### The problem
Examine each line of the data. Copy those that contain the string "pixels".

** Opening Material to process block **

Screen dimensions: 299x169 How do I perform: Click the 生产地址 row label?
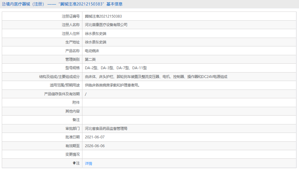coord(72,42)
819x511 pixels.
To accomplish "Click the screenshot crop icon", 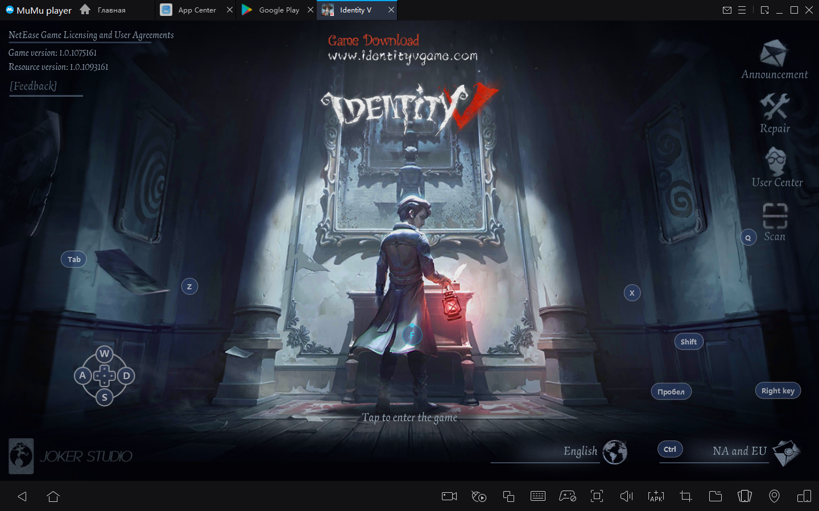I will click(x=685, y=496).
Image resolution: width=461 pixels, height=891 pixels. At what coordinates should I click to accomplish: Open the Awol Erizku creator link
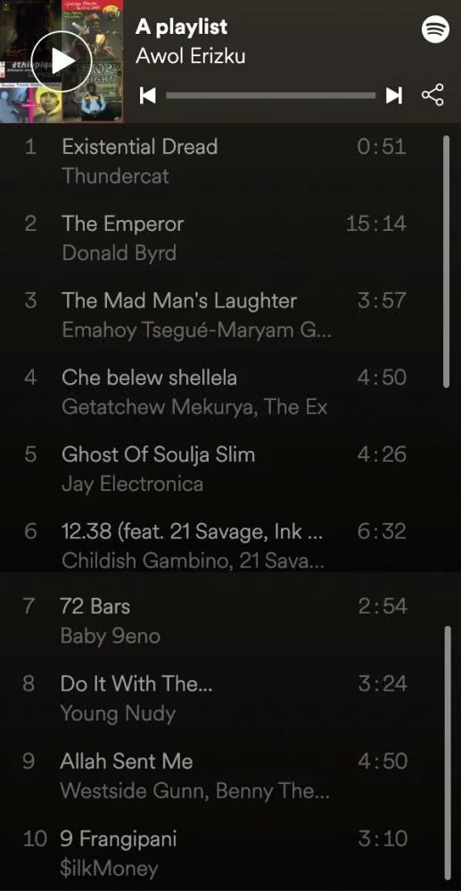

** Closing Material to process block **

### Solution below
819x511 pixels.
Image resolution: width=461 pixels, height=891 pixels. At what coordinates should I click to accomplish: Open the Awol Erizku creator link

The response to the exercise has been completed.